** BRIEF **
Take every line from the entries below that includes the word "computer" and copy it.

=== Section Start ===

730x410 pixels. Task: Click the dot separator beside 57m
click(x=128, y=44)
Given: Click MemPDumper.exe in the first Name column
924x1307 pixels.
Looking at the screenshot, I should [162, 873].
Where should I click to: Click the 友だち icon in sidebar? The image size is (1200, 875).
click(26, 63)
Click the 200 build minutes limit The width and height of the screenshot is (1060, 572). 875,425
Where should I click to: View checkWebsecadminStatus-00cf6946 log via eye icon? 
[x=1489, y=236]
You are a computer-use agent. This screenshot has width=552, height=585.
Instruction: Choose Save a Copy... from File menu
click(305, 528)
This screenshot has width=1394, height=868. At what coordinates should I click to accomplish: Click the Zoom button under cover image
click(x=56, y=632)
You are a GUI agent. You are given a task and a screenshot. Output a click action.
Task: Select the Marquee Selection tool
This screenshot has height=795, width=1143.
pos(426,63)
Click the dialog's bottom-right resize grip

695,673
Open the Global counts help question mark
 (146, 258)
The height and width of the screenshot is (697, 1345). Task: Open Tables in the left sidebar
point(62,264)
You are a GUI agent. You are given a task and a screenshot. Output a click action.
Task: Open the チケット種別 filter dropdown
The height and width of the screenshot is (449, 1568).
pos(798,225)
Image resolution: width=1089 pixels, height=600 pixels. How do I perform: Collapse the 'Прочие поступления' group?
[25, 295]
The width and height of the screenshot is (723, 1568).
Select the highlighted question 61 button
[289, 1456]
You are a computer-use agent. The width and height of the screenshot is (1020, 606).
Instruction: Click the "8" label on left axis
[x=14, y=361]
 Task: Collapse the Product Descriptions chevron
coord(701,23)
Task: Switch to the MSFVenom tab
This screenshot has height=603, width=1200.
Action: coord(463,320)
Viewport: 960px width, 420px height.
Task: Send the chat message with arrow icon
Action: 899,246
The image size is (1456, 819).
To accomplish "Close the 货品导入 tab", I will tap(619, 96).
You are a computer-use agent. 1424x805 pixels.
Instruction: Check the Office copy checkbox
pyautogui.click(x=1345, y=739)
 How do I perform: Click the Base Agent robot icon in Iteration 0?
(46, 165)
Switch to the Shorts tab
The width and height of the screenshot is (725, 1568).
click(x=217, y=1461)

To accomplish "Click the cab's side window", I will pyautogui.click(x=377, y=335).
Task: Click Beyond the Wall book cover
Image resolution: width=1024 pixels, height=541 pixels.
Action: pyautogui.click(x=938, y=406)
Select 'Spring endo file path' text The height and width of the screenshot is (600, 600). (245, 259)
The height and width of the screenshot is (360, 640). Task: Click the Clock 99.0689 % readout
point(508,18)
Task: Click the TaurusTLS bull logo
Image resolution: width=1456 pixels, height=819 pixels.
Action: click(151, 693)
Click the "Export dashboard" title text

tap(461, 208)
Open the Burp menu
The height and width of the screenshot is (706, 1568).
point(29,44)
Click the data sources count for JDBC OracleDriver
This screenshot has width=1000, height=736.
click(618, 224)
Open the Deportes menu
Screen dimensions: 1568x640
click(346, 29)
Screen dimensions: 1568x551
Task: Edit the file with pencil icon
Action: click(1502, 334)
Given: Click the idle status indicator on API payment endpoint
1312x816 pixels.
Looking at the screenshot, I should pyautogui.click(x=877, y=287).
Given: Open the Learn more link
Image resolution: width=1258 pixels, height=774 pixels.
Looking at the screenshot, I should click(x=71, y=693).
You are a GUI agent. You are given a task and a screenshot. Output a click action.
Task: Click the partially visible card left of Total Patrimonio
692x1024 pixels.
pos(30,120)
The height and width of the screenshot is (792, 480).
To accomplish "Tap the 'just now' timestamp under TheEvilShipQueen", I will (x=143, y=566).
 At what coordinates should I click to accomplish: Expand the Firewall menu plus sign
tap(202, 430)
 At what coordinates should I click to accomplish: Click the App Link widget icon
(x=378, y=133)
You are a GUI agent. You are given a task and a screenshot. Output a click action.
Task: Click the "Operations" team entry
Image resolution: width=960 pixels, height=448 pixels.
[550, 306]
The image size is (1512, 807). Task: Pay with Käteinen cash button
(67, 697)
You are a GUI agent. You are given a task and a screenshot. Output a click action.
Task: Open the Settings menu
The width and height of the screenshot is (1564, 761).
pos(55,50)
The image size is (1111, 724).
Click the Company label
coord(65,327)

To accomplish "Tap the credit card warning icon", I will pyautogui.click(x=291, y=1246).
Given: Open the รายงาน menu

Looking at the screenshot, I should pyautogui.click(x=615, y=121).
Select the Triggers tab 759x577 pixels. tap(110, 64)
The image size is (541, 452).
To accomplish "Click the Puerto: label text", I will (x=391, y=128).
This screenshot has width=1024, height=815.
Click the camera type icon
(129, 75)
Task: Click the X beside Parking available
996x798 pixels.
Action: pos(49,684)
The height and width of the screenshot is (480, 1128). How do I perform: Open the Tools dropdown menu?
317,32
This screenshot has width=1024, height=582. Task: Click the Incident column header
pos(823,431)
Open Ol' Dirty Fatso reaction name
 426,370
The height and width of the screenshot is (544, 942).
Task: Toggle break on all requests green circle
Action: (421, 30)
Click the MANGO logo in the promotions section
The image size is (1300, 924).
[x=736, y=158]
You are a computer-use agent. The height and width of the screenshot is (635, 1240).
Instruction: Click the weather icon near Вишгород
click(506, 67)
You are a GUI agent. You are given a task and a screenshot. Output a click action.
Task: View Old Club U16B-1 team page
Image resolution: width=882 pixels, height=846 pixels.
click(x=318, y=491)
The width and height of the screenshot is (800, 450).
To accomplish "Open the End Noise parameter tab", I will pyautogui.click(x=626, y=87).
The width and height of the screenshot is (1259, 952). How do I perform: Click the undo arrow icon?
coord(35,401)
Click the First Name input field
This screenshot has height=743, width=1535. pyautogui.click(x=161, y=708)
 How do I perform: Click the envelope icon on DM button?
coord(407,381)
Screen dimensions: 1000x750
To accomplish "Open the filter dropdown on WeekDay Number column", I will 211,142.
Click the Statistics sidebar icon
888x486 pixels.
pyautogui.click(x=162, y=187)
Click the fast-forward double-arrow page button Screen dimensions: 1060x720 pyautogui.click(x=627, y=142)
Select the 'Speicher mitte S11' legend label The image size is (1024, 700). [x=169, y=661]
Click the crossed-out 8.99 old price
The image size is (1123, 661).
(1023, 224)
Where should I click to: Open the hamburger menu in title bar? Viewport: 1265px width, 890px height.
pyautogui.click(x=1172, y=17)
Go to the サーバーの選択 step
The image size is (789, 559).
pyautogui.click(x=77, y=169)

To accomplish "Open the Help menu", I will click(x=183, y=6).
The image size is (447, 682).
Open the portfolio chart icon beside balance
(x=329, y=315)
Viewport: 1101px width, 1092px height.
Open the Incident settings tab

=== Section End ===

** OUTPUT BELOW **
You are a computer-use agent. This screenshot has width=552, height=585.
You are a computer-use agent. The width and height of the screenshot is (1020, 606).
You are a computer-use agent. 1424x805 pixels.
You are a computer-use agent. The height and width of the screenshot is (635, 1240).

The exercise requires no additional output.